§ **Problem to solve**
A word-for-word restatement of the full listing is required.

+ + +

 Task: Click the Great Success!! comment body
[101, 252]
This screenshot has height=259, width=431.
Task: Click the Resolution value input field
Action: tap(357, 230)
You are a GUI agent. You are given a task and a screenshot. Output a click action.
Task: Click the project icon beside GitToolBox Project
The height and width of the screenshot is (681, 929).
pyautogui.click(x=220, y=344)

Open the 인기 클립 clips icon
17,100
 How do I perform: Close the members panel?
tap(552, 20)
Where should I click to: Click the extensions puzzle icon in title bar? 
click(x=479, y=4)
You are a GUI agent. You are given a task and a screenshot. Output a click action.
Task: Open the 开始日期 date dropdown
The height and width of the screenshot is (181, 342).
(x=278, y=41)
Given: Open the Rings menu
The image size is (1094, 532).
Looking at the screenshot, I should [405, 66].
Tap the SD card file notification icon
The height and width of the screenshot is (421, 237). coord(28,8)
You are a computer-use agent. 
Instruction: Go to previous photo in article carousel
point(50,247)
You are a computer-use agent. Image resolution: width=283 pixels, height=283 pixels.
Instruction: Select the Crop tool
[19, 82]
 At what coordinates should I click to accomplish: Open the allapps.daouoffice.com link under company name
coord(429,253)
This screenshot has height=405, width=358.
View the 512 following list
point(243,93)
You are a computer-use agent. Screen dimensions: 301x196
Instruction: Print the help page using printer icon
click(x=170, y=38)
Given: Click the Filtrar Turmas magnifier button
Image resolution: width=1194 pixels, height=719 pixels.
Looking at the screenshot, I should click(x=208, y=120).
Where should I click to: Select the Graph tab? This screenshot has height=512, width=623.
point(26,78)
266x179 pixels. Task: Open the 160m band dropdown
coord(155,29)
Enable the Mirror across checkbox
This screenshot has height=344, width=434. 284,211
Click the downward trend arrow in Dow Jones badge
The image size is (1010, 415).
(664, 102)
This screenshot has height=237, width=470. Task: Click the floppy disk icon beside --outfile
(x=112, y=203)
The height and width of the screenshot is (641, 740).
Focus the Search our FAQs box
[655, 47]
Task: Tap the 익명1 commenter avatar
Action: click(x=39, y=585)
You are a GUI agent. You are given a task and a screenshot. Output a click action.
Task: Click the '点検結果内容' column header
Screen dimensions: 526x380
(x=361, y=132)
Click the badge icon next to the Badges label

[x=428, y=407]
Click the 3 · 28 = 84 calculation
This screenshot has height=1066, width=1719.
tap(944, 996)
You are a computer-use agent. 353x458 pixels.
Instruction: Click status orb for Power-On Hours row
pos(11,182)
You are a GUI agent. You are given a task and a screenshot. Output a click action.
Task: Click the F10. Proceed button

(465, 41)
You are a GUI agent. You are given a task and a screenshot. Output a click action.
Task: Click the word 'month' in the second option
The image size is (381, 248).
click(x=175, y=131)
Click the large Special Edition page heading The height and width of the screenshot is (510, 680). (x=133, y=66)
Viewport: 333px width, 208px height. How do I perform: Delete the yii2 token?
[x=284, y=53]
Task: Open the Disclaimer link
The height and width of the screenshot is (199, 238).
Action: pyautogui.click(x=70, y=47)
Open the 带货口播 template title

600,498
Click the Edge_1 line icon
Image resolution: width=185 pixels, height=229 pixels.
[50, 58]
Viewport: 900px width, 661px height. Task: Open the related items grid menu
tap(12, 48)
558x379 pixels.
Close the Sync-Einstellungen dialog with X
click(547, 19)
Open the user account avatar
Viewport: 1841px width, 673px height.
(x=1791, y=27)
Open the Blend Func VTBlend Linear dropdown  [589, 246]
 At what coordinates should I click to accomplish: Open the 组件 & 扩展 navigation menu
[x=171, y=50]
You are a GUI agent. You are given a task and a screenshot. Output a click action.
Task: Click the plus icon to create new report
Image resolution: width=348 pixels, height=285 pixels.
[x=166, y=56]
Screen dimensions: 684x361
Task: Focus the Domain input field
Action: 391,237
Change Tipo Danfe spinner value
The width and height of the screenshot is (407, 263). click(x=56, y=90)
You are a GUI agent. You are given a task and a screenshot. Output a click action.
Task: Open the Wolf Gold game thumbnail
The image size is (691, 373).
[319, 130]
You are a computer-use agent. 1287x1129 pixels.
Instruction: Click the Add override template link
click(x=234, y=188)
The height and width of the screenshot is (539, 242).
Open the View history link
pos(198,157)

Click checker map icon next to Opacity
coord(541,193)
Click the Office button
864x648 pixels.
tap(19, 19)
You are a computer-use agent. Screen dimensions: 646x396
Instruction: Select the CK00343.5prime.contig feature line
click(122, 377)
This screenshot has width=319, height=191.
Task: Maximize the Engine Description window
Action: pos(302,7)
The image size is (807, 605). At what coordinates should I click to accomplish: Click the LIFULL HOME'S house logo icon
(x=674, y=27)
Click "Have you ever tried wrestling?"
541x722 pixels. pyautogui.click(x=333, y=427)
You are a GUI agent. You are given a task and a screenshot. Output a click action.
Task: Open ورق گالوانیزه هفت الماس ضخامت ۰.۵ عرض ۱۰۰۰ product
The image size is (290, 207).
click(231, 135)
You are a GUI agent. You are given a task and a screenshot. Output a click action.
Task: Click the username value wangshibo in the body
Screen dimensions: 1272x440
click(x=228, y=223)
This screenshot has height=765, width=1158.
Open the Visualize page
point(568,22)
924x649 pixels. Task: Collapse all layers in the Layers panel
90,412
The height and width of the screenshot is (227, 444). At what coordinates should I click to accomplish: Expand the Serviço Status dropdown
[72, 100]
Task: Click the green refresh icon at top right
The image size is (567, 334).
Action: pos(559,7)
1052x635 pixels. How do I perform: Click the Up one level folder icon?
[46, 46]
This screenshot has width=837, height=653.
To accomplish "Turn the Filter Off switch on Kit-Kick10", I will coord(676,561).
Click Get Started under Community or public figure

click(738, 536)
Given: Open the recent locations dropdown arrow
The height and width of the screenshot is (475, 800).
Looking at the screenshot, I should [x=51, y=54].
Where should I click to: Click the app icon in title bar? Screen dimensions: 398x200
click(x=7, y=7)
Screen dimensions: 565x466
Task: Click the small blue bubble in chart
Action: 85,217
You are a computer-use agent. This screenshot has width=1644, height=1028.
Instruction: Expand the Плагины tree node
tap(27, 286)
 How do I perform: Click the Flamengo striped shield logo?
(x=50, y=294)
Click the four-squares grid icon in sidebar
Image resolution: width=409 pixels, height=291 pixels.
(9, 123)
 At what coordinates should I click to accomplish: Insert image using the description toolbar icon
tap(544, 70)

+ + +

§ **Answer space**
 Task: Click the Great Success!! comment body
[101, 252]
This screenshot has height=259, width=431.
Task: Click the Resolution value input field
Action: tap(357, 230)
You are a GUI agent. You are given a task and a screenshot. Output a click action.
Task: Click the project icon beside GitToolBox Project
The height and width of the screenshot is (681, 929).
pyautogui.click(x=220, y=344)

Open the 인기 클립 clips icon
17,100
 How do I perform: Close the members panel?
tap(552, 20)
Where should I click to: Click the extensions puzzle icon in title bar? 
click(x=479, y=4)
You are a GUI agent. You are given a task and a screenshot. Output a click action.
Task: Open the 开始日期 date dropdown
The height and width of the screenshot is (181, 342).
(x=278, y=41)
Given: Open the Rings menu
The image size is (1094, 532).
Looking at the screenshot, I should [405, 66].
Tap the SD card file notification icon
The height and width of the screenshot is (421, 237). coord(28,8)
You are a computer-use agent. 
Instruction: Go to previous photo in article carousel
point(50,247)
You are a computer-use agent. Image resolution: width=283 pixels, height=283 pixels.
Instruction: Select the Crop tool
[19, 82]
 At what coordinates should I click to accomplish: Open the allapps.daouoffice.com link under company name
coord(429,253)
This screenshot has height=405, width=358.
View the 512 following list
point(243,93)
You are a computer-use agent. Screen dimensions: 301x196
Instruction: Print the help page using printer icon
click(x=170, y=38)
Given: Click the Filtrar Turmas magnifier button
Image resolution: width=1194 pixels, height=719 pixels.
Looking at the screenshot, I should click(x=208, y=120).
Where should I click to: Select the Graph tab? This screenshot has height=512, width=623.
point(26,78)
266x179 pixels. Task: Open the 160m band dropdown
coord(155,29)
Enable the Mirror across checkbox
This screenshot has height=344, width=434. 284,211
Click the downward trend arrow in Dow Jones badge
The image size is (1010, 415).
(664, 102)
This screenshot has height=237, width=470. Task: Click the floppy disk icon beside --outfile
(x=112, y=203)
The height and width of the screenshot is (641, 740).
Focus the Search our FAQs box
[655, 47]
Task: Tap the 익명1 commenter avatar
Action: click(x=39, y=585)
You are a GUI agent. You are given a task and a screenshot. Output a click action.
Task: Click the '点検結果内容' column header
Screen dimensions: 526x380
(x=361, y=132)
Click the badge icon next to the Badges label

[x=428, y=407]
Click the 3 · 28 = 84 calculation
This screenshot has height=1066, width=1719.
tap(944, 996)
You are a computer-use agent. 353x458 pixels.
Instruction: Click status orb for Power-On Hours row
pos(11,182)
You are a GUI agent. You are given a task and a screenshot. Output a click action.
Task: Click the F10. Proceed button

(465, 41)
You are a GUI agent. You are given a task and a screenshot. Output a click action.
Task: Click the word 'month' in the second option
The image size is (381, 248).
click(x=175, y=131)
Click the large Special Edition page heading The height and width of the screenshot is (510, 680). (x=133, y=66)
Viewport: 333px width, 208px height. How do I perform: Delete the yii2 token?
[x=284, y=53]
Task: Open the Disclaimer link
The height and width of the screenshot is (199, 238).
Action: pyautogui.click(x=70, y=47)
Open the 带货口播 template title

600,498
Click the Edge_1 line icon
Image resolution: width=185 pixels, height=229 pixels.
[50, 58]
Viewport: 900px width, 661px height. Task: Open the related items grid menu
tap(12, 48)
558x379 pixels.
Close the Sync-Einstellungen dialog with X
click(547, 19)
Open the user account avatar
Viewport: 1841px width, 673px height.
(x=1791, y=27)
Open the Blend Func VTBlend Linear dropdown  [589, 246]
 At what coordinates should I click to accomplish: Open the 组件 & 扩展 navigation menu
[x=171, y=50]
You are a GUI agent. You are given a task and a screenshot. Output a click action.
Task: Click the plus icon to create new report
Image resolution: width=348 pixels, height=285 pixels.
[x=166, y=56]
Screen dimensions: 684x361
Task: Focus the Domain input field
Action: 391,237
Change Tipo Danfe spinner value
The width and height of the screenshot is (407, 263). click(x=56, y=90)
You are a GUI agent. You are given a task and a screenshot. Output a click action.
Task: Open the Wolf Gold game thumbnail
The image size is (691, 373).
[319, 130]
You are a computer-use agent. 1287x1129 pixels.
Instruction: Click the Add override template link
click(x=234, y=188)
The height and width of the screenshot is (539, 242).
Open the View history link
pos(198,157)

Click checker map icon next to Opacity
coord(541,193)
Click the Office button
864x648 pixels.
tap(19, 19)
You are a computer-use agent. Screen dimensions: 646x396
Instruction: Select the CK00343.5prime.contig feature line
click(122, 377)
This screenshot has width=319, height=191.
Task: Maximize the Engine Description window
Action: pos(302,7)
The image size is (807, 605). At what coordinates should I click to accomplish: Click the LIFULL HOME'S house logo icon
(x=674, y=27)
Click "Have you ever tried wrestling?"
541x722 pixels. pyautogui.click(x=333, y=427)
You are a GUI agent. You are given a task and a screenshot. Output a click action.
Task: Open ورق گالوانیزه هفت الماس ضخامت ۰.۵ عرض ۱۰۰۰ product
The image size is (290, 207).
click(231, 135)
You are a GUI agent. You are given a task and a screenshot. Output a click action.
Task: Click the username value wangshibo in the body
Screen dimensions: 1272x440
click(x=228, y=223)
This screenshot has height=765, width=1158.
Open the Visualize page
point(568,22)
924x649 pixels. Task: Collapse all layers in the Layers panel
90,412
The height and width of the screenshot is (227, 444). At what coordinates should I click to accomplish: Expand the Serviço Status dropdown
[72, 100]
Task: Click the green refresh icon at top right
The image size is (567, 334).
Action: pos(559,7)
1052x635 pixels. How do I perform: Click the Up one level folder icon?
[46, 46]
This screenshot has width=837, height=653.
To accomplish "Turn the Filter Off switch on Kit-Kick10", I will coord(676,561).
Click Get Started under Community or public figure

click(738, 536)
Given: Open the recent locations dropdown arrow
The height and width of the screenshot is (475, 800).
Looking at the screenshot, I should [x=51, y=54].
Where should I click to: Click the app icon in title bar? Screen dimensions: 398x200
click(x=7, y=7)
Screen dimensions: 565x466
Task: Click the small blue bubble in chart
Action: 85,217
You are a computer-use agent. This screenshot has width=1644, height=1028.
Instruction: Expand the Плагины tree node
tap(27, 286)
 How do I perform: Click the Flamengo striped shield logo?
(x=50, y=294)
Click the four-squares grid icon in sidebar
Image resolution: width=409 pixels, height=291 pixels.
(9, 123)
 At what coordinates should I click to accomplish: Insert image using the description toolbar icon
tap(544, 70)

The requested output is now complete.